Working with Perfmon CSV logs in Powershell – Part 2


Before I moved to a new topic; I thought, I would give some background on why I wrote “Working with perfmon csv logs in PowerShell – Part 1“.

When you are working in a place where the PerfMon logs are collected religiously and always in CSV format you have to find an easier way to work with CSV files. Sometimes, these files would be as large as 400 MB. The 400MB size was because of the number of counters we collect and that is close to 2 to 3 months of data. When there is a performance issue, depending on its nature you may be looking only to analyze one or two day’s worth of information or would like to find patterns in the data and wanted something which would allow me to query this data. So, I started to investigate on ways to work with large CSV files.

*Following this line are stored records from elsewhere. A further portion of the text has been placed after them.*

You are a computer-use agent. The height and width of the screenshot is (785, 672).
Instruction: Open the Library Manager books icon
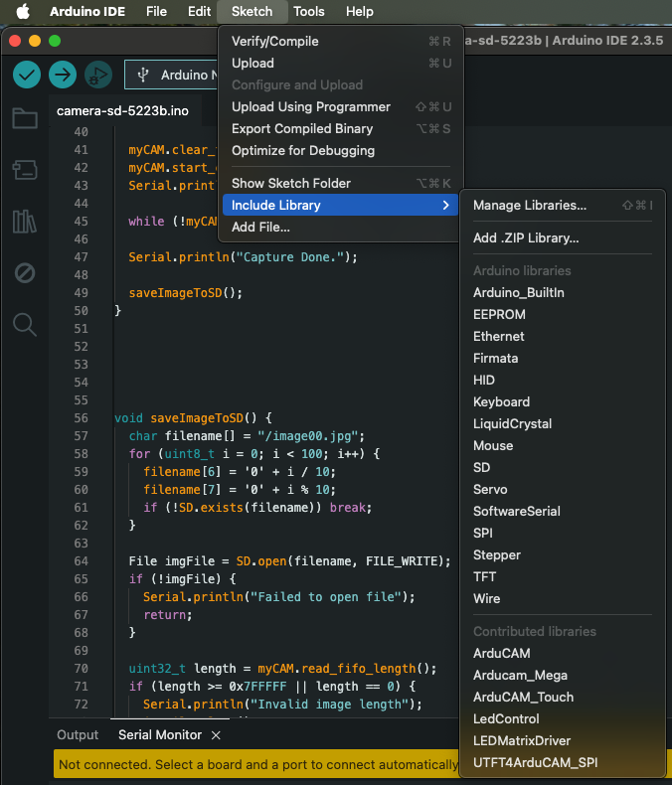25,221
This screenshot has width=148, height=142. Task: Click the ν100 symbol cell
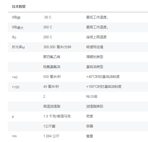pos(16,87)
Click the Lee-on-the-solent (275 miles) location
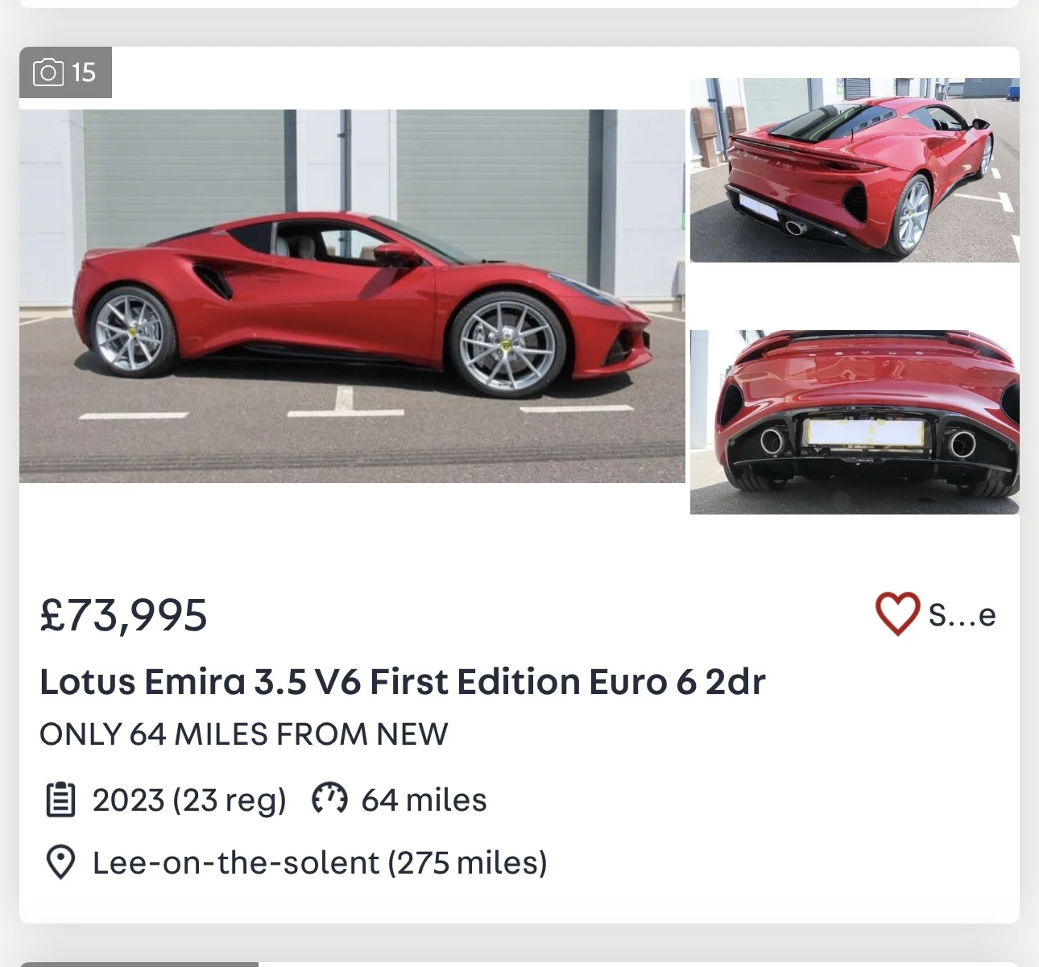 [x=320, y=863]
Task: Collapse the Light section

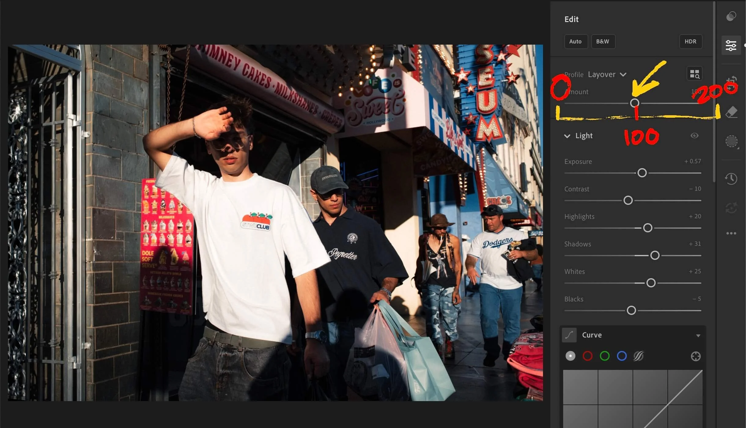Action: (x=568, y=136)
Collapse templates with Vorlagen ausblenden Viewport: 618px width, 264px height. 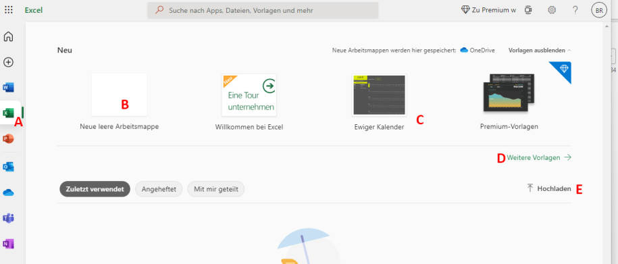(540, 51)
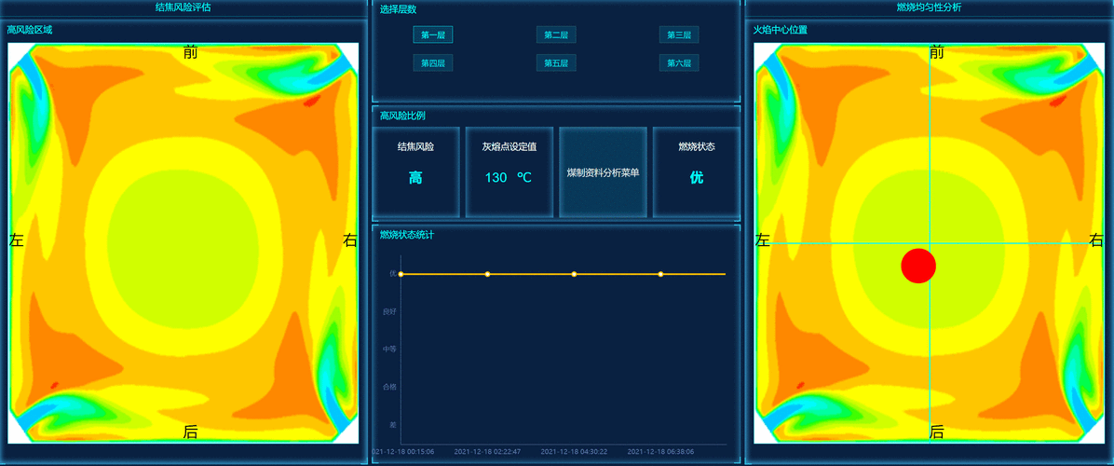
Task: Select 第四层 layer button
Action: [433, 63]
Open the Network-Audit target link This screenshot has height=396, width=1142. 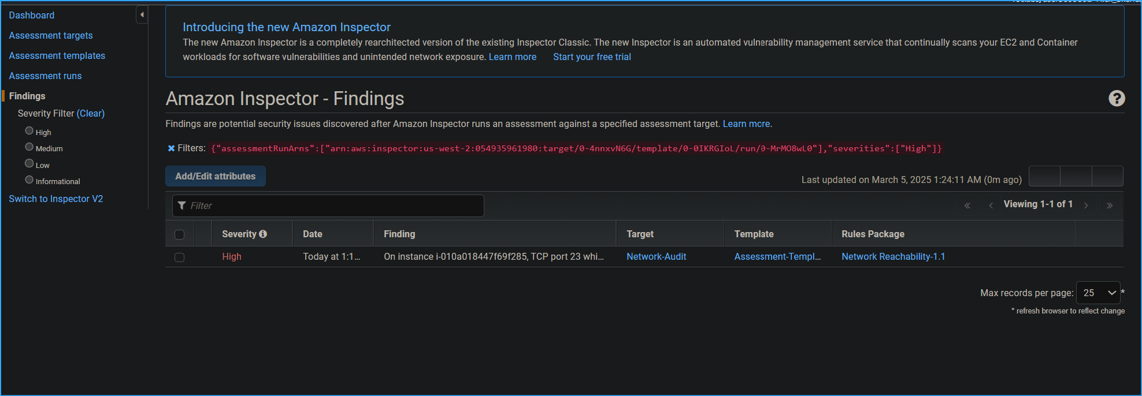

 When I found ‘LogParser’, I was super excited because it supported SQL like grammar and then I started wondering how easy it would be to replicate the functionality in Perl; because I was learning it at the time to help automate/support some scripts. That started off a journey of discovery that ended up as the below script. The script is well documented because; I did not want to forget what I was learning along the way. It took me about a week to finish and helped me in understanding some Perl concepts and a lot of respect for the people who designed the modules I used.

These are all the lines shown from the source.